Project Goals
The overall goals are to improve care, health, and cost of care for patients with hip or knee osteoarthritis by implementing patient engagement interventions including shared decision making, expectation management for length of stay, patient education for discharge to self-care, and interdisciplinary pre-operative clinics.
Improve care: >50% eligible patients referred to patient engagement interventions and >50% of referred patients/families participate in interventions
Improve health: Improve health status measures (function, pain) for > 50% of patients considering hip and knee surgery at one year
Reduce costs: Reduce rates of hip & knee surgeries and episode costs resulting in 5% total cost reduction (aggregate relative rate)
Background
The lifetime risk of symptomatic knee osteoarthritis is estimated to be nearly 50 percent, and the two major risk factors are aging and obesity.1 In 2008, total knee replacement inpatient costs exceeded $9 billion—the highest aggregate cost among the ten procedures for which demand is growing the fastest.2 Between 2005 and 2030, the demand for primary knee arthroplasty in the United States is projected to grow by 673 percent to 3.48 million procedures annually. More resource-intensive total knee revisions — a procedure that repairs or replaces a previous replacement — are projected to grow by 601 percent between 2005 and 2030.3 In 2005, medical expenditures for the treatment of arthritis were $353 billion, and they are expected to rise because of increases in the number of people with osteoarthritis.4
Total knee replacement (TKR) is one of the most successful surgical procedures ever studied and is highly effective at restoring mobility and reducing pain when nonsurgical options fail.5 Current evidence suggests that medical management, although reasonably effective in treating mild to moderate osteoarthritis, is much less effective than surgery in treating severe knee disease.6 Despite the evidence of its efficacy, the wide variation in TKR rates among HVHC members highlights the opportunity to work together to process and determine the right rate of surgery.
Patient Engagement Interventions
Based on comparative analysis of the co-lead member data, the Hip & Knee Team identified care models associated with those members with better performance around specific metrics.

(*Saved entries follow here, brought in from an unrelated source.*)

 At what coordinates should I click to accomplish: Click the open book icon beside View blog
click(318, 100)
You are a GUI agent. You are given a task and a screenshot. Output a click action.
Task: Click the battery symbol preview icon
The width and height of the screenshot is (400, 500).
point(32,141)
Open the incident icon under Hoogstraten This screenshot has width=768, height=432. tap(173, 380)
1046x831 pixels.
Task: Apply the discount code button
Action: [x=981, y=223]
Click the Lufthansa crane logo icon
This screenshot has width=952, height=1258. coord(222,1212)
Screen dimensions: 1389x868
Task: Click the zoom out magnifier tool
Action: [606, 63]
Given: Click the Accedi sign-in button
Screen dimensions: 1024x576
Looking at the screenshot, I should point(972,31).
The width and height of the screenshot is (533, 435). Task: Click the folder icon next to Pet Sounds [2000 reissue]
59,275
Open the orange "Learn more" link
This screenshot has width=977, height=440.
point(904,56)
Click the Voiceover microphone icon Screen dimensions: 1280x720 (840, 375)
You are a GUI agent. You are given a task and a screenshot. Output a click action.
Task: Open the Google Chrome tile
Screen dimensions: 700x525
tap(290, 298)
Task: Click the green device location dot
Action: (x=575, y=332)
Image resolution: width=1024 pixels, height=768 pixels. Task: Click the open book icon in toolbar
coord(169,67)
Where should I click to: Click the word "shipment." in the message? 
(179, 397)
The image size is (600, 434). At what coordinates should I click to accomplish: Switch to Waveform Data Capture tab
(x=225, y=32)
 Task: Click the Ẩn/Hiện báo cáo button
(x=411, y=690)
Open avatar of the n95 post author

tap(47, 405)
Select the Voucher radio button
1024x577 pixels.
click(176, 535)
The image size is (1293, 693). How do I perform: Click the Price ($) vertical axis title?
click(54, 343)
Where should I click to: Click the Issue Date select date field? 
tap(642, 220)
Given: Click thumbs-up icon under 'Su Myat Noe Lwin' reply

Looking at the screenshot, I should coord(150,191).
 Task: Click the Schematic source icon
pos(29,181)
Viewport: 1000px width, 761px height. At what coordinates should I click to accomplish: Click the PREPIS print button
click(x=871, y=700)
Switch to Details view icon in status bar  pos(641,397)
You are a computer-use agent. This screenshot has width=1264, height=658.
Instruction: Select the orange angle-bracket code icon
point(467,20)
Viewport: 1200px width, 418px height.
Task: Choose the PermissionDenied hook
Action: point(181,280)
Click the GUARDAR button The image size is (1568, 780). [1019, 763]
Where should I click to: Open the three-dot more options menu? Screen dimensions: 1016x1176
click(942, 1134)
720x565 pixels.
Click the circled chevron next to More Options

The following patient engagement interventions were prioritized for implementation
at pilot member sites:
- Shared Decision Making (SDM): Based largely on the Dartmouth-Hitchcock care model, the SDM intervention offers patients “decision aid” videos describing the risks and benefits of hip or knee surgery versus non-surgical treatments; utilizes web-based tools to assess patients’ preferences, values, and knowledge about their decision; and engages health coaches to assist patients with their treatment decision.
- Length of Stay (LOS) Expectation Management: Length of Stay expectation management was proposed by Mayo Clinic as a way to prepare patients for discharge from the hospital. They had found that the messaging from staff to patients about the availability of post-operative rehabilitation or physical therapy provided a disincentive for patients to push themselves to be mobile enough for discharge. This intervention provides education and consistent messaging from all members of the care team that healthy patients (defined as having <2 co-conditions) will be discharged from the hospital 2-3 days after their surgery.
- Discharge to Self-Care: Planning and training healthy patients to be discharged to self-care (with no home health visits) was developed by Mayo Clinic as a way to get their healthy patients home safely after total knee or hip replacement. Prior to admission, patients and a primary relative are taught what to expect after discharge and the physical exercises they are expected to perform. Mayo has been able to discharge their patients to self-care with no current evidence of negative outcomes.
- Pre-operative Clinic: Interdisciplinary pre-operative clinics were proposed as a method to streamline the post-operative care of patients by engaging the caregivers early in the pre-operative process. Hospitalists or internists engage early in preparation for the patient’s surgery and are better prepared to care for the patient post-operatively, reducing complications and costs by avoiding clinical mistakes or mismanagement. This intervention provides patient education, discharge planning and risk assessment prior to surgery.
Beyond these patient engagement interventions, another pilot project being considered is the consistent operating room team model identified as a potential reason for Intermountain’s shorter operating times.
Standard metrics are being used across all pilots, including: length of stay, discharge disposition, operating room time, inpatient complications, post-op complications, readmissions, and patient-reported outcomes such as pain, function, and quality of life.